Reportedly, failing to report or address such atrocities has been something that the Corps has ignored for too long—now faced with mass media coverage and accountability they are addressing the nude photos. The photos are being exposed without consent en masse.

According to multiple sources, the Marine Corps has failed to address these issues in the past and has failed to investigate Marines United, a closed social media group that has been active for at least a decade.

Marine Corps: number of victims increasing

The Marine Corps released a new MARADMIN (Marine Administrative Message) which addresses the USMC’s policy on social media. Part of the policy (MARADMIN 181/10) states: “We do not under any circumstance allow graphic, obscene, explicit or racial comments or submissions nor do we allow comments that are abusive, hateful or intended to defame anyone or any organization.”

The MARADMIN does not mention sexist comments in its heading though, which some sources and experts on Military Sexual Trauma have noted.

Additionally, Senator Kirsten Gillibrand, a New York Senator and advocate for military policy reform, states that the military has never had a history of accountability for these issues.

Allegedly, perpetrators have not taken heed to the new policy and have reportedly upped the number of photos being exposed. New private social media sites have been created that perpetuate the sharing of explicit and non-consensual photos.

Journalists and investigators have been doing their best to expose the sites.

Nude photo scandal unhinged: don’t shoot the messenger

Substantial reporting indicates that Marine veteran reporters and journalists have been on the receiving end of violent cyber retaliation for speaking out about the scandal. Several of these journalists have taken their own time to embed themselves in sites like Marines United to shut them down.

Reporters from various veteran and military media sources have been subject to cyber threats aimed at their families. One Marine from an east coast aviation unit lashed out at a journalist’s young son through social media, and other high-ranking officials have been subjected to threats made to their spouses.

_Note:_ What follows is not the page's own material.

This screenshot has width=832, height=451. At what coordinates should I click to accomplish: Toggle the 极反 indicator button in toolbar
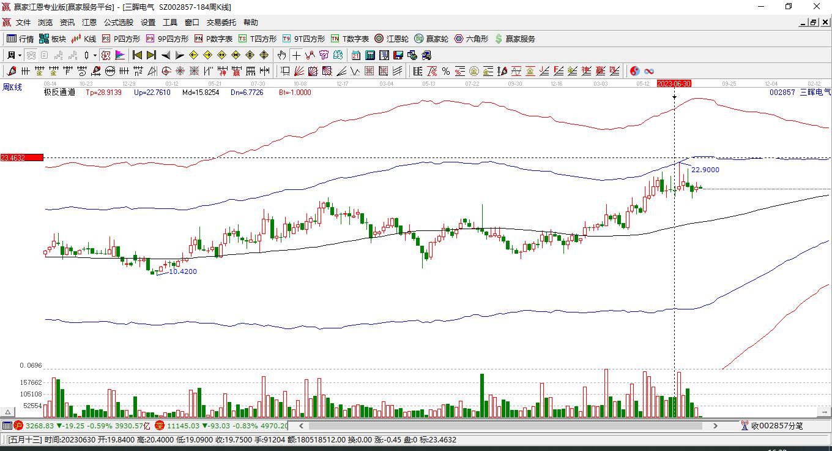pos(106,55)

This type of behavior is now in direct violation of the new policy and the USMC’s Uniform Code of Military Justice (UCMJ), an equivalent to a civilian judiciary system. The journalist has reportedly notified Marine officials about the cyber threat towards his family—this is not the first threat that journalists have received from active duty Marines.

Next up, cultural changes and training

The aftermath of this scandal has left the Corps to seriously re-evaluate their codes of conduct and their annual educational training requirements.

Experts on military sexual trauma (MST) and gender in the military are assessing that the Marine Corps will have a difficult time implementing changes without better initial socialization in boot camp and better cultural education during annual training. Addressing these issues is vital in maintaining the good order and discipline of the United States Marine Corps.